Repeat nothing but the lines below running from the one containing "This screenshot has height=176, width=295." to the one containing "Click the kHz". Keep both end lines.

• _DATA PROVIDED_
▽
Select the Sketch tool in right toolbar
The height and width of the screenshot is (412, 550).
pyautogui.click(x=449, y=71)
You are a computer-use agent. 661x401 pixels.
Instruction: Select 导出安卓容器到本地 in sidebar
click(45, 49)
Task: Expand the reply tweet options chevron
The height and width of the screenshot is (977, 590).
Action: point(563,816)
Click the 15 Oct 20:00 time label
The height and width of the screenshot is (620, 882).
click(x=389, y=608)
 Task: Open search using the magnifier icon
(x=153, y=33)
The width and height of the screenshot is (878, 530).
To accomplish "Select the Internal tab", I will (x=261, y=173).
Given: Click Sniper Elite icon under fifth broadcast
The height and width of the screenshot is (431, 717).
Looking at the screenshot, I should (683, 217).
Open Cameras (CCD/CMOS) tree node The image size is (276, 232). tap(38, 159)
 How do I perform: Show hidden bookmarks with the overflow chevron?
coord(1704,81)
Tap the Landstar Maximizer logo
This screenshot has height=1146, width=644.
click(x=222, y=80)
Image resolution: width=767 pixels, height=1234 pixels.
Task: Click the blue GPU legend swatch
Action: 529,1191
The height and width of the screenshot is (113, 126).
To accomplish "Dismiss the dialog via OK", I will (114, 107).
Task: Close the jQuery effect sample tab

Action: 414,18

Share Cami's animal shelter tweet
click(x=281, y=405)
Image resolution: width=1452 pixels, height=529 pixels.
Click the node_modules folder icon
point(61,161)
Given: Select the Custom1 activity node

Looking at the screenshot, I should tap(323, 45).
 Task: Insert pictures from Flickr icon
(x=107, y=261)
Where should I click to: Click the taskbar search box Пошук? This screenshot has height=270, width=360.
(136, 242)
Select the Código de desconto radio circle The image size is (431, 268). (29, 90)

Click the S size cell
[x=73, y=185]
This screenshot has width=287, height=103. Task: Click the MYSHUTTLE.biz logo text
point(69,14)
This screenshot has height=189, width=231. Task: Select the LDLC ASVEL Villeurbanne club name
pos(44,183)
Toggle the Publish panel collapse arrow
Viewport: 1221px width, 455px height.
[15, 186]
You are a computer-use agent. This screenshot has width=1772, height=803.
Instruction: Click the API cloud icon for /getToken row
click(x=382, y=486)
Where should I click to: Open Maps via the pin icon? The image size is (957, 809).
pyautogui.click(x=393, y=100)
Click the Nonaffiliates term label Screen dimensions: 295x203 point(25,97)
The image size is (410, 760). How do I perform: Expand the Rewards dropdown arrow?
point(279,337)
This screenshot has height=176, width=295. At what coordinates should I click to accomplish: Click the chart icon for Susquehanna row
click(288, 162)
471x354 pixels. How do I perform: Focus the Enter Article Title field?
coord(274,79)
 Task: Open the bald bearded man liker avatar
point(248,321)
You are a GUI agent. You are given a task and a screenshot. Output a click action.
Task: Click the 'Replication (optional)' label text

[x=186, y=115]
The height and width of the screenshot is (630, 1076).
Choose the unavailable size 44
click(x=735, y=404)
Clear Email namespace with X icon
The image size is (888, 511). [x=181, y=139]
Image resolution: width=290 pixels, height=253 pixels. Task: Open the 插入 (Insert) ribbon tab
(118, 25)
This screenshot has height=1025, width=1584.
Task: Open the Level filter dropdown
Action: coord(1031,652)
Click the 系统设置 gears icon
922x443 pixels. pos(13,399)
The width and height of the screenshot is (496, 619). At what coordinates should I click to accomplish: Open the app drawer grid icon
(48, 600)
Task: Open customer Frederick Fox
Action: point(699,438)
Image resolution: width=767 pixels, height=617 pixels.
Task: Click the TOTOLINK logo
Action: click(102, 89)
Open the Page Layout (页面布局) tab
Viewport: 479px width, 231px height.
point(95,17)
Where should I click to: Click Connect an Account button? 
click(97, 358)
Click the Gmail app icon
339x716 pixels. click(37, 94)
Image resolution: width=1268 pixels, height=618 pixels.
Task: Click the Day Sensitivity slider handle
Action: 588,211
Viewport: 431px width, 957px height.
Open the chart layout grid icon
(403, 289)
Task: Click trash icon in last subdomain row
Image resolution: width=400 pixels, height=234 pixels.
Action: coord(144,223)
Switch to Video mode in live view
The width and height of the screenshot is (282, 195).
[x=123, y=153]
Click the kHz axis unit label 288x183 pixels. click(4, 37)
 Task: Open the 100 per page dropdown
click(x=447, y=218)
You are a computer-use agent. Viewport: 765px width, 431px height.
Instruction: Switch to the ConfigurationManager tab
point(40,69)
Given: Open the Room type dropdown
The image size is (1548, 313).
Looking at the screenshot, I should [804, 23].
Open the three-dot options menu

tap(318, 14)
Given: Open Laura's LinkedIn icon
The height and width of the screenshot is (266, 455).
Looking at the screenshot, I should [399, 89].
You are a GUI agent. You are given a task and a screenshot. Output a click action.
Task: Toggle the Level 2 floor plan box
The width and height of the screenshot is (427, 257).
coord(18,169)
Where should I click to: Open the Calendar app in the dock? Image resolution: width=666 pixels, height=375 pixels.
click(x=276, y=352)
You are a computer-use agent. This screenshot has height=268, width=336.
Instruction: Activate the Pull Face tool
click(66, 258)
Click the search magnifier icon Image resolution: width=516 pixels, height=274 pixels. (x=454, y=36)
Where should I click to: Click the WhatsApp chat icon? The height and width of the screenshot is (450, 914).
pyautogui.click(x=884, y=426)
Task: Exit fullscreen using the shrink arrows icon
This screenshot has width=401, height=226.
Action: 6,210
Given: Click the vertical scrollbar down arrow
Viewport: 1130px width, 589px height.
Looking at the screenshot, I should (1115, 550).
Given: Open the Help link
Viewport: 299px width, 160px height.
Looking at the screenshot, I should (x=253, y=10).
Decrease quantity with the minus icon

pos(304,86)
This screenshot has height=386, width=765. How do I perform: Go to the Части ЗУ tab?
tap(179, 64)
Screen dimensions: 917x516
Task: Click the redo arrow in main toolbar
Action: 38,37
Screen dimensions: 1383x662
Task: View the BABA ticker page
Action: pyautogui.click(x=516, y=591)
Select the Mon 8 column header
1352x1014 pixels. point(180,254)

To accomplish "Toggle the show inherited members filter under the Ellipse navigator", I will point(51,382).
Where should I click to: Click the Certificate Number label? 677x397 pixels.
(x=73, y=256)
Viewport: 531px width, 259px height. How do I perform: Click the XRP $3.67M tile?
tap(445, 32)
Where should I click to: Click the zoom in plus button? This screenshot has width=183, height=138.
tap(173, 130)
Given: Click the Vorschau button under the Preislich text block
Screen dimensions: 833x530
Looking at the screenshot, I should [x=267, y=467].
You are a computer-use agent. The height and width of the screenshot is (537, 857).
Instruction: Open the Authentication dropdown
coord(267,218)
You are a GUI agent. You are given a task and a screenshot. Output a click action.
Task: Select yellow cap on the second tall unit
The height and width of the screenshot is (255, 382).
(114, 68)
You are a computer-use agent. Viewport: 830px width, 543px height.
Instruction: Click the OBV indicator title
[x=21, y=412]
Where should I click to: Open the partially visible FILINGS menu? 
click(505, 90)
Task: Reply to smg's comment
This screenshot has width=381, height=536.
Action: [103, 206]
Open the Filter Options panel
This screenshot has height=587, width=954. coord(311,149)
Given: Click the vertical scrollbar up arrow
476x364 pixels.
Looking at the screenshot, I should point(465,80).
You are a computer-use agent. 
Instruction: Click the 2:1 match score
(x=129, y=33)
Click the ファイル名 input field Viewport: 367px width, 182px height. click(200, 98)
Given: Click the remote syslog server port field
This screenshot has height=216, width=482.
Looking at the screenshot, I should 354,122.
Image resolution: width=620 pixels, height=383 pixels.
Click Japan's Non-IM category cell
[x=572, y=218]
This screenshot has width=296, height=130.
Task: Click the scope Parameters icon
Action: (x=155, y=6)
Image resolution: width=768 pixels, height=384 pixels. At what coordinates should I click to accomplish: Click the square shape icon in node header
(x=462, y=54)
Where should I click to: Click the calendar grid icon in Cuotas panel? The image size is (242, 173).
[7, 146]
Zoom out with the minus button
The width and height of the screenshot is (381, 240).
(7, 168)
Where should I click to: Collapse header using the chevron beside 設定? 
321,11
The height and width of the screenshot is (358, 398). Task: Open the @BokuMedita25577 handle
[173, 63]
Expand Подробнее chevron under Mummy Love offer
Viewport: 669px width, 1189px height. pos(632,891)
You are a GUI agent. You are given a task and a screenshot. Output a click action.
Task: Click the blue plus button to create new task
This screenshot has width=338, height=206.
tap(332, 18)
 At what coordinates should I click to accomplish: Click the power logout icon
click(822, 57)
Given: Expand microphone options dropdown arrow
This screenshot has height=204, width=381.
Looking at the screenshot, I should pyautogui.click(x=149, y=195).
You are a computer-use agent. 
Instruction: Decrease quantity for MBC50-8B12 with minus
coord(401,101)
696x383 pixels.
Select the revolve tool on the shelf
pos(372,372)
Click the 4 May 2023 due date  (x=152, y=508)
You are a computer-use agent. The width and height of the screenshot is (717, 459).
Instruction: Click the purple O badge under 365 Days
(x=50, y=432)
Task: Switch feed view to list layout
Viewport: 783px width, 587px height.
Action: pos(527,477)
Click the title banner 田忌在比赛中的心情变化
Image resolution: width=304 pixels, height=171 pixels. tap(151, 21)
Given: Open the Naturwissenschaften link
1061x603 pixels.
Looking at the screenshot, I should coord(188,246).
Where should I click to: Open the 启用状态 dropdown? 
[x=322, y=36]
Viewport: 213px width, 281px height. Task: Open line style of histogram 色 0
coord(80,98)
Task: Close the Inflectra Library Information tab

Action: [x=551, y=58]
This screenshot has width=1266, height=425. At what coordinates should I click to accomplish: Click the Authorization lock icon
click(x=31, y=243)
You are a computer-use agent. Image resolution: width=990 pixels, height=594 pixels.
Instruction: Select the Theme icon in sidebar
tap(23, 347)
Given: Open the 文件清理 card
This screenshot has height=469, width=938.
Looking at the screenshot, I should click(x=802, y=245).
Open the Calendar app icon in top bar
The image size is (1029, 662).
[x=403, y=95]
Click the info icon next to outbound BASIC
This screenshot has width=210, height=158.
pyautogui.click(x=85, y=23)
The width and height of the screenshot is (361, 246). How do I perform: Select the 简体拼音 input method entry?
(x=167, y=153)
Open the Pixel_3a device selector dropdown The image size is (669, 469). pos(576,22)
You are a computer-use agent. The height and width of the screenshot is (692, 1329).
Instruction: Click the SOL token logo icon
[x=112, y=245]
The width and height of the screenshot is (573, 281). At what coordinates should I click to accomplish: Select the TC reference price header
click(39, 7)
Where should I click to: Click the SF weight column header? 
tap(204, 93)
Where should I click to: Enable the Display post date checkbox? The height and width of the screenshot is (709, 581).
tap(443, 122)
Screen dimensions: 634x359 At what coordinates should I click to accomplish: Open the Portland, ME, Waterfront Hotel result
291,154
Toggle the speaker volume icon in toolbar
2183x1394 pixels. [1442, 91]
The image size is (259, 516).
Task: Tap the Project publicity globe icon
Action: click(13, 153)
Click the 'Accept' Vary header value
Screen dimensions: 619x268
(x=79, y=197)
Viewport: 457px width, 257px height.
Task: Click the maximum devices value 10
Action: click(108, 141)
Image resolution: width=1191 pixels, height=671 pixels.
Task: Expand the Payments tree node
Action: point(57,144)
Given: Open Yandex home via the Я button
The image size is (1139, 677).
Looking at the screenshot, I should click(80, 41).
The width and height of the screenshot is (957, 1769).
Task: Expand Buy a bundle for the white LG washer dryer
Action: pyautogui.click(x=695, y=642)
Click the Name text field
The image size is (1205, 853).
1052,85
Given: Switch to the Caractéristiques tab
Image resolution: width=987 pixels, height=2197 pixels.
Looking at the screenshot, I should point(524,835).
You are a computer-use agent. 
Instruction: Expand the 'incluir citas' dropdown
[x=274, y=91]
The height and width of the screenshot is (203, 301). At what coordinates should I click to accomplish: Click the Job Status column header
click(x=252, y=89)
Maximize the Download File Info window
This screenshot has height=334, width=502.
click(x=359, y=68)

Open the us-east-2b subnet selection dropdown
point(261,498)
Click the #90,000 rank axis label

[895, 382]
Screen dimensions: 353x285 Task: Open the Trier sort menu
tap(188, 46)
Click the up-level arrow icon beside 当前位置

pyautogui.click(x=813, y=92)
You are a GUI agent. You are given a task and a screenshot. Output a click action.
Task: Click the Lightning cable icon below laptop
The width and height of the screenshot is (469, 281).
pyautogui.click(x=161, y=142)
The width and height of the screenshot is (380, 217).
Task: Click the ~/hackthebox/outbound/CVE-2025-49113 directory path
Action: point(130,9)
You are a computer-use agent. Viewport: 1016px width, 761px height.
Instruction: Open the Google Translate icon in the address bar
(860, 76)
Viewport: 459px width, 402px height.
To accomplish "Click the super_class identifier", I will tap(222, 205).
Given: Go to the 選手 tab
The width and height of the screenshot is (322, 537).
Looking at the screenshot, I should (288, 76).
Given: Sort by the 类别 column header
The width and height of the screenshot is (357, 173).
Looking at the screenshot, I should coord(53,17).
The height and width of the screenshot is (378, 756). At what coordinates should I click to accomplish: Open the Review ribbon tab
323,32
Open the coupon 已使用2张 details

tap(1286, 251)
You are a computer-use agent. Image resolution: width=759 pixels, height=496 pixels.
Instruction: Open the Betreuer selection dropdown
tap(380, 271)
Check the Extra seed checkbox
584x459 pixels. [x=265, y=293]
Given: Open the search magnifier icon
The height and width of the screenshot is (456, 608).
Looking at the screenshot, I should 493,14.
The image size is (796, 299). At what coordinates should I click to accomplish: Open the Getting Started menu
△
• _SOLUTION BELOW_
This screenshot has height=176, width=295. At what coordinates should I click to accomplish: Click the chart icon for Susquehanna row
click(288, 162)
471x354 pixels. How do I perform: Focus the Enter Article Title field?
coord(274,79)
 Task: Open the bald bearded man liker avatar
point(248,321)
You are a GUI agent. You are given a task and a screenshot. Output a click action.
Task: Click the 'Replication (optional)' label text

[x=186, y=115]
The height and width of the screenshot is (630, 1076).
Choose the unavailable size 44
click(x=735, y=404)
Clear Email namespace with X icon
The image size is (888, 511). [x=181, y=139]
Image resolution: width=290 pixels, height=253 pixels. Task: Open the 插入 (Insert) ribbon tab
(118, 25)
This screenshot has height=1025, width=1584.
Task: Open the Level filter dropdown
Action: coord(1031,652)
Click the 系统设置 gears icon
922x443 pixels. pos(13,399)
The width and height of the screenshot is (496, 619). At what coordinates should I click to accomplish: Open the app drawer grid icon
(48, 600)
Task: Open customer Frederick Fox
Action: point(699,438)
Image resolution: width=767 pixels, height=617 pixels.
Task: Click the TOTOLINK logo
Action: click(102, 89)
Open the Page Layout (页面布局) tab
Viewport: 479px width, 231px height.
point(95,17)
Where should I click to: Click Connect an Account button? 
click(97, 358)
Click the Gmail app icon
339x716 pixels. click(37, 94)
Image resolution: width=1268 pixels, height=618 pixels.
Task: Click the Day Sensitivity slider handle
Action: 588,211
Viewport: 431px width, 957px height.
Open the chart layout grid icon
(403, 289)
Task: Click trash icon in last subdomain row
Image resolution: width=400 pixels, height=234 pixels.
Action: coord(144,223)
Switch to Video mode in live view
The width and height of the screenshot is (282, 195).
[x=123, y=153]
Click the kHz axis unit label 288x183 pixels. click(4, 37)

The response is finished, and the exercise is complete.